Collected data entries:
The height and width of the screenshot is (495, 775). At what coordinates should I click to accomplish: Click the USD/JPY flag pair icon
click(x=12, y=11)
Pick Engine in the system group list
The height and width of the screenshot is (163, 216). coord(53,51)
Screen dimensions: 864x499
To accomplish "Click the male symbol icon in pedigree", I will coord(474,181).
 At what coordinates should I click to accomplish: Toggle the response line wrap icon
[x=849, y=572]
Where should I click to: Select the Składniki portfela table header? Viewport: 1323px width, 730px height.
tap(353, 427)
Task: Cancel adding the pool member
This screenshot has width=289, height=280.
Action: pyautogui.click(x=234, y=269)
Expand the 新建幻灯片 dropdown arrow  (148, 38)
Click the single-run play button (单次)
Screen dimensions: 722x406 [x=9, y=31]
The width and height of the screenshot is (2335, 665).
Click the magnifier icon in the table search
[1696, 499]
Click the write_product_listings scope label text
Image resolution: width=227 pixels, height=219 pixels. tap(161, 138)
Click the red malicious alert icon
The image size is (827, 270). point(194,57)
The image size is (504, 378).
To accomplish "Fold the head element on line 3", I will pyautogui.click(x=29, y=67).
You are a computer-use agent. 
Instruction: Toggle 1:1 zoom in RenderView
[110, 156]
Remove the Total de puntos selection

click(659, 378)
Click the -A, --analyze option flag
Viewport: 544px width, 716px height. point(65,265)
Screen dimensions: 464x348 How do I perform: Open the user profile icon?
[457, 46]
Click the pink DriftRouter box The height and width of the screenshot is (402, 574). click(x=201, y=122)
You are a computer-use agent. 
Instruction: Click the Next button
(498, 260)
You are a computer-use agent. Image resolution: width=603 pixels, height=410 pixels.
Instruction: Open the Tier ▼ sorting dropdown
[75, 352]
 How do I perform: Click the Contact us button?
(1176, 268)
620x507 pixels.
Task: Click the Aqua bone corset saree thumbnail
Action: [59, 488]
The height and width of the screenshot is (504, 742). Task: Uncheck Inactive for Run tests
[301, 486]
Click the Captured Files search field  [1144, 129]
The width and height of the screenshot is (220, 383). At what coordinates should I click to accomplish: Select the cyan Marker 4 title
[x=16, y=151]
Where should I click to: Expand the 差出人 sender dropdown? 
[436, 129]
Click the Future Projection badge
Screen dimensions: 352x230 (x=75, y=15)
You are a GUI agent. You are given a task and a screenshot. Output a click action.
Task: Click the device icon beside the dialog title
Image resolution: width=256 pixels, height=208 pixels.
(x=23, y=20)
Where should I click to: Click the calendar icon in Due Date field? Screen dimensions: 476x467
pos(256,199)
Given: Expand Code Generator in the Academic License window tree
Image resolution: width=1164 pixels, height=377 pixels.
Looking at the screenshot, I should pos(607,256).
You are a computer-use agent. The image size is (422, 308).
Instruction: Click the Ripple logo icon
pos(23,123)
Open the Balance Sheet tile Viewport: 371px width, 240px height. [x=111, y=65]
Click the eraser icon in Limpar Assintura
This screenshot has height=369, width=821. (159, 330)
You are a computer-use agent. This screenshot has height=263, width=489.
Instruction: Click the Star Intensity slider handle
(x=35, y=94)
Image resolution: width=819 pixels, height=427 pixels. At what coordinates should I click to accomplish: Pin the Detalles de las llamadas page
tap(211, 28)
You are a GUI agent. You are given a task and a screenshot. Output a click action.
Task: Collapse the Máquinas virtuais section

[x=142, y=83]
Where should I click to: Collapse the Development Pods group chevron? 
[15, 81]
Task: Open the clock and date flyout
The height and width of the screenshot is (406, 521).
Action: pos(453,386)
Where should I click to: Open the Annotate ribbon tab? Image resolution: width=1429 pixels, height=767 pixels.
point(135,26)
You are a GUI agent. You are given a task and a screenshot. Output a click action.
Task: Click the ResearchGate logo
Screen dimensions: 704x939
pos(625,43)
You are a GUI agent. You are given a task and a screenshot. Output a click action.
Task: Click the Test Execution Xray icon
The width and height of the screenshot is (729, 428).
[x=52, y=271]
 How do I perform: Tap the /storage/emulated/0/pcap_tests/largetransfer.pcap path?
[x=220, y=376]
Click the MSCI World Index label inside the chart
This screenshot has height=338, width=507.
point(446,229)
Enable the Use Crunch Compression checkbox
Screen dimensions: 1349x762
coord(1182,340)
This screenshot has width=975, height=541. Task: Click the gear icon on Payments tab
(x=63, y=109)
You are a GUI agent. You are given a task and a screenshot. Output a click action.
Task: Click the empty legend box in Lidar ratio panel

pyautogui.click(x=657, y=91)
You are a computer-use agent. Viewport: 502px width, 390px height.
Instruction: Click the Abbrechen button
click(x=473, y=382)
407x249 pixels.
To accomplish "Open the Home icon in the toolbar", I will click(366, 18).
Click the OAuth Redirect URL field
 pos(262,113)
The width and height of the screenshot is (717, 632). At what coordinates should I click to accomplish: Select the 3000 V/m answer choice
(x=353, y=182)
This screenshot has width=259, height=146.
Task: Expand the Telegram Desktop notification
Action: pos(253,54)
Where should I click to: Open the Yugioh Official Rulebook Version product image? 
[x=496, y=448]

— WORK ITEM —
Once the line with "Screen dimensions: 864x499" is found in the records above, print exactly that line and every line after it through the line with "Task: Cancel adding the pool member".

— RESULT BELOW —
Screen dimensions: 864x499
To accomplish "Click the male symbol icon in pedigree", I will coord(474,181).
 At what coordinates should I click to accomplish: Toggle the response line wrap icon
[x=849, y=572]
Where should I click to: Select the Składniki portfela table header? Viewport: 1323px width, 730px height.
tap(353, 427)
Task: Cancel adding the pool member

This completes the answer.